Housing Market

Half of American households are struggling to cover rising housing costs

Some respondents reported skipping meals, working extra hours, or even delaying necessary medical treatments to make housing costs

Since the spring of last year, a typical family with a median income has not been able to afford a median-priced home, according to the National Association of Realtors’ (NAR) Housing Affordability Index.

Half of U.S. homeowners and renters (49.9%) sometimes, regularly or greatly struggle to afford their housing payments, according to a recent Redfin survey. This struggle has led to sacrifices for millions of American families.

For many, the sacrifice means skipping vacations; approximately 34.5% of homeowners and renters in financial distress have foregone holidays to meet their monthly obligations. Skipping vacations was the most common answer among Asian/Pacific Islander respondents (43.8%) and white respondents (39.6%). When it came to age groups, skipping vacations was the top choice for baby boomers (42.8%), Gen Xers (36.8%), and millennials (31.3%).

However, for a substantial portion, the sacrifices run deeper. About 22% have resorted to skipping meals, while 20.7% have taken on extra work hours. Additionally, a significant 20.6% have sold personal belongings to make ends meet.

Black respondents who struggle to afford housing were most likely to say they worked extra hours (25.9%) to cover their monthly costs, while Hispanic respondents were most likely to say that they sold belongings (28.2%). For Gen Zers, the most common sacrifices were working extra hours, selling belongings and skipping meals, amounting to 27%.

Furthermore, over 17% of individuals struggling with housing costs have borrowed money from friends or family, while a similar percentage has tapped into their retirement savings. More alarmingly, 15.6% have delayed or foregone necessary medical treatments due to financial strain.

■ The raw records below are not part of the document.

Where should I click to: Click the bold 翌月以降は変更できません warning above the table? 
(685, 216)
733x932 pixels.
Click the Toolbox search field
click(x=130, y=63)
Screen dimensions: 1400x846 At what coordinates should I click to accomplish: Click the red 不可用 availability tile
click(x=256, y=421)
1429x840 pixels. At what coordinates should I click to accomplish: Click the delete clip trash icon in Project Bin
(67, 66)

Specifically, 13.5% of millennials, 27.5% of baby boomers, and 15.5% of Gen Xers struggling with housing affordability have dipped into their retirement funds. It’s particularly prevalent among baby boomers because they are often already retired and on a fixed income, leaving them few other options. Only 6.5% of Gen Zers, many of whom lack substantial retirement savings, reported doing the same.

The IRS usually taxes people who make withdrawals from their retirement accounts before the age of 59.5, but makes an exception for qualified first-time homebuyers, who are allowed to borrow up to $10,000 tax free.

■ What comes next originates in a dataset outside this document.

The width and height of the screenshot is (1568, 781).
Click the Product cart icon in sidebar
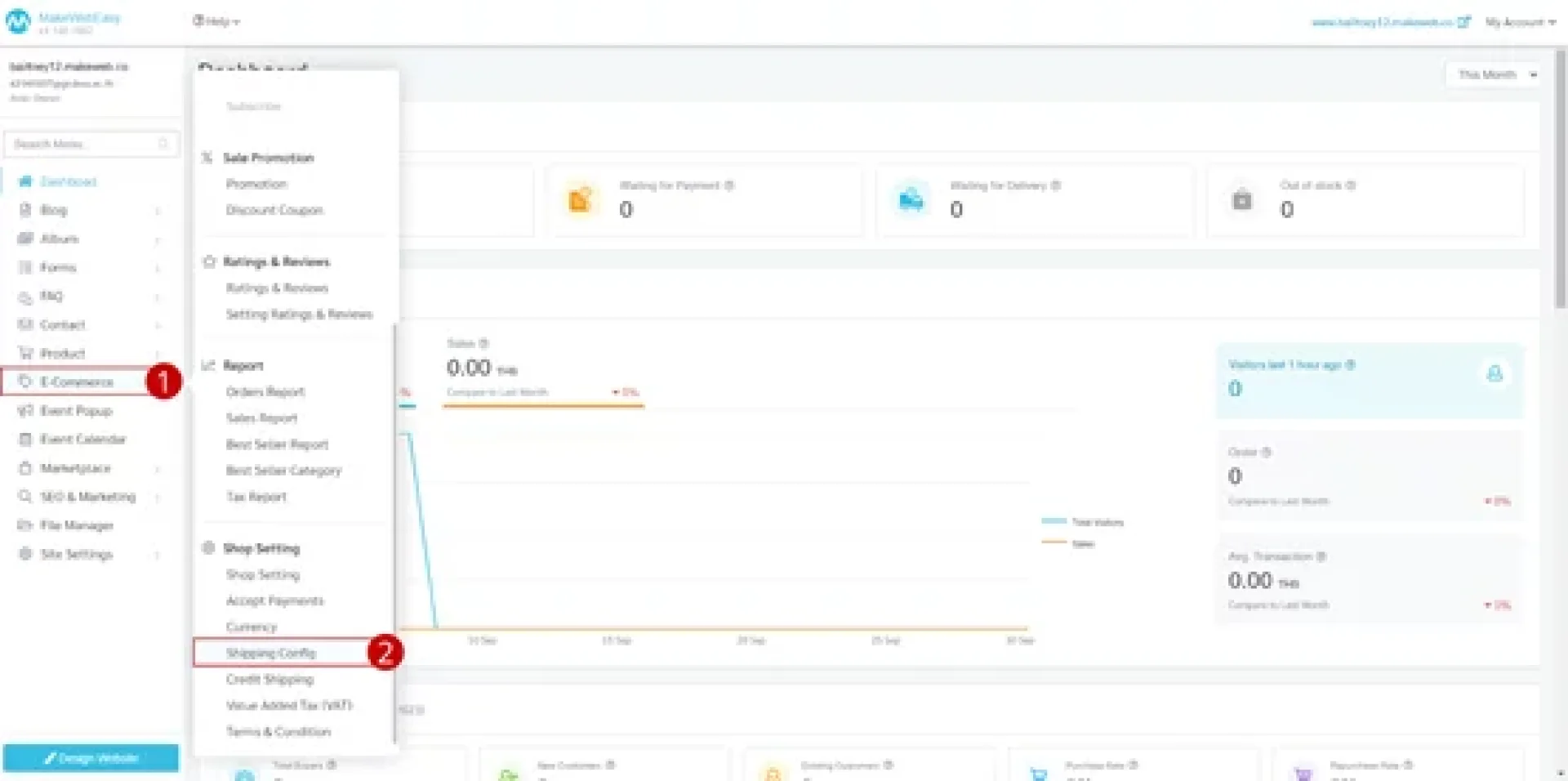click(x=25, y=354)
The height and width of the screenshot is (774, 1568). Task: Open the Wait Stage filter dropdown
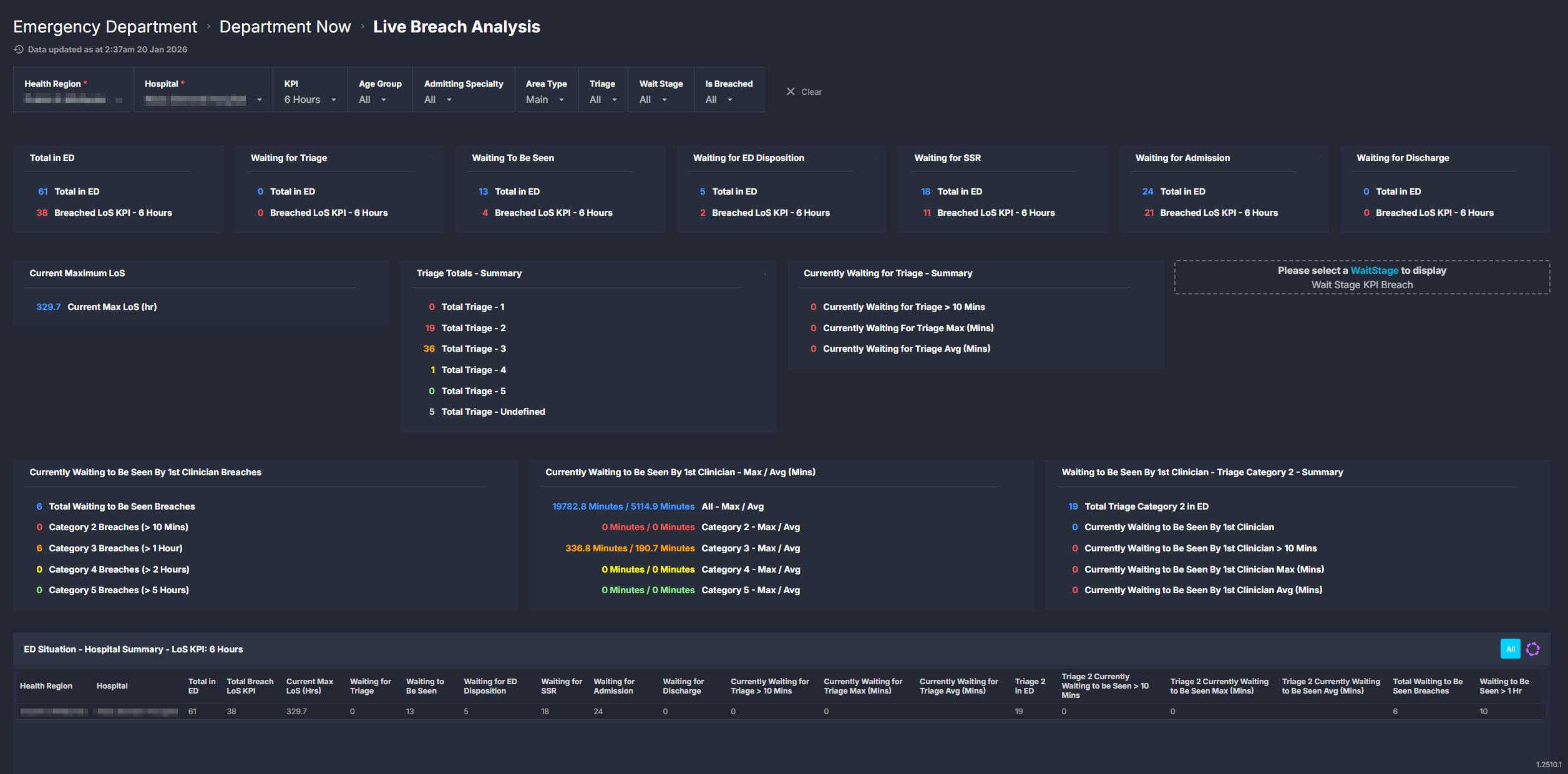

“Housing has become so financially burdensome in America that some families can no longer afford other essentials, including food and medical care, and have been forced to make major sacrifices, work overtime and ask others for money so they can cover their monthly costs,” Redfin economics research lead Chen Zhao said in a statement. “Fortunately, the country’s leaders are starting to pay attention, and homebuyers may get a reprieve in June if the Federal Reserve cuts interest rates, which would bring down the cost of getting a mortgage.”

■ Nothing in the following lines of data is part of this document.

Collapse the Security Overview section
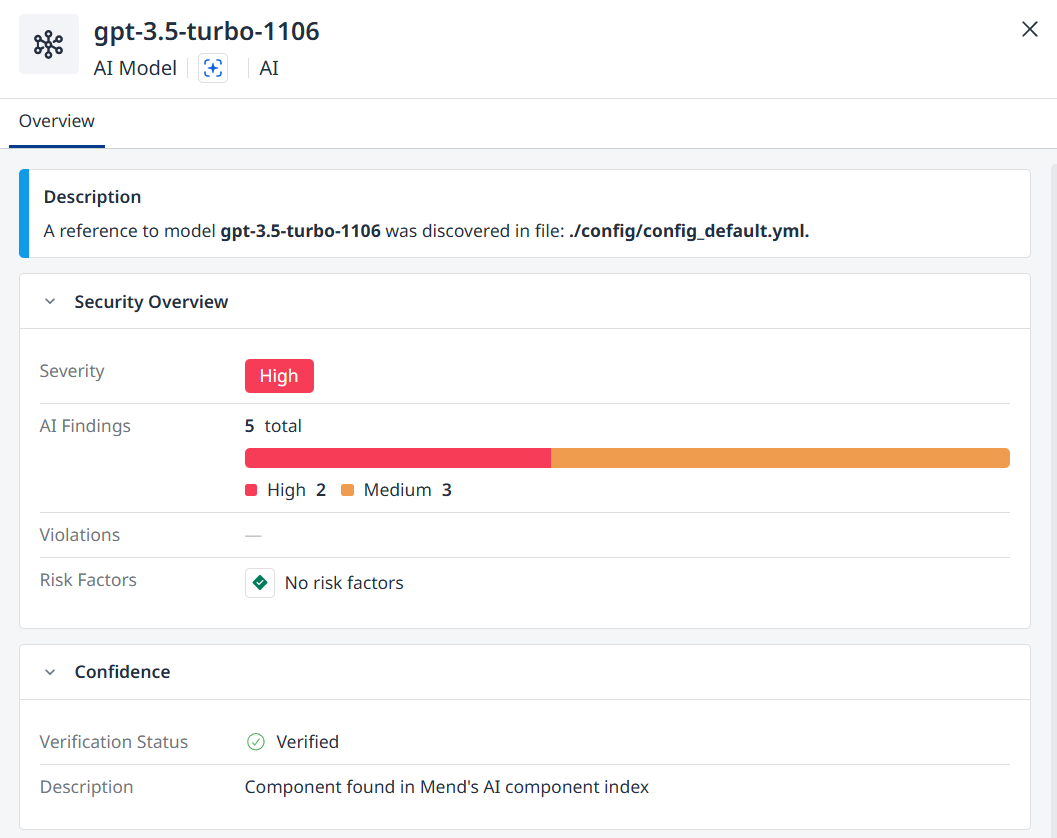 click(50, 301)
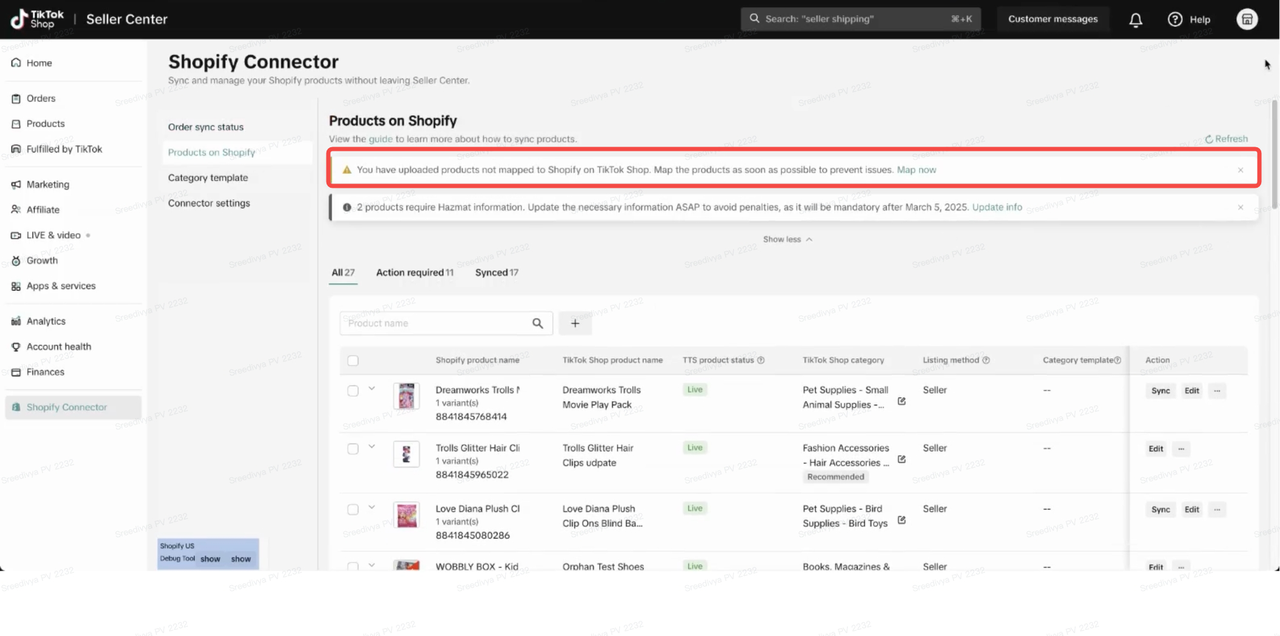Check the select-all header checkbox
1280x636 pixels.
[x=353, y=361]
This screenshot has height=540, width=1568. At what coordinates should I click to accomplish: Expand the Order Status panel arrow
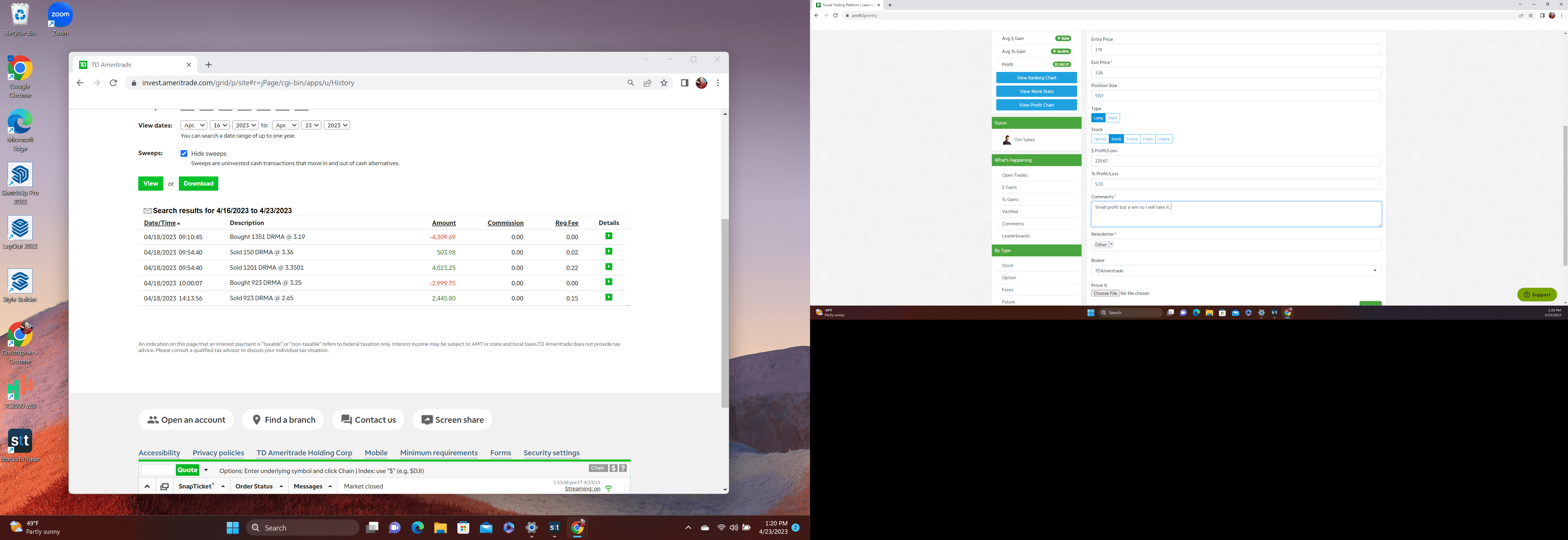281,486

As of now, mortgage payments are nearing all-time highs as mortgage rates near 7% and the median U.S. home sale price is up about 5% from a year ago. The typical household earns roughly $30,000 less than it needs to afford the median-priced home, and rents are rising again.
In March, President Biden unveiled a number of initiatives aimed at making housing more affordable during his State of the Union address. His proposal includes a $10,000 tax credit for both first-time homebuyers and people who sell their starter homes; the construction and renovation of more than 2 million additional homes; and cost reductions for renters.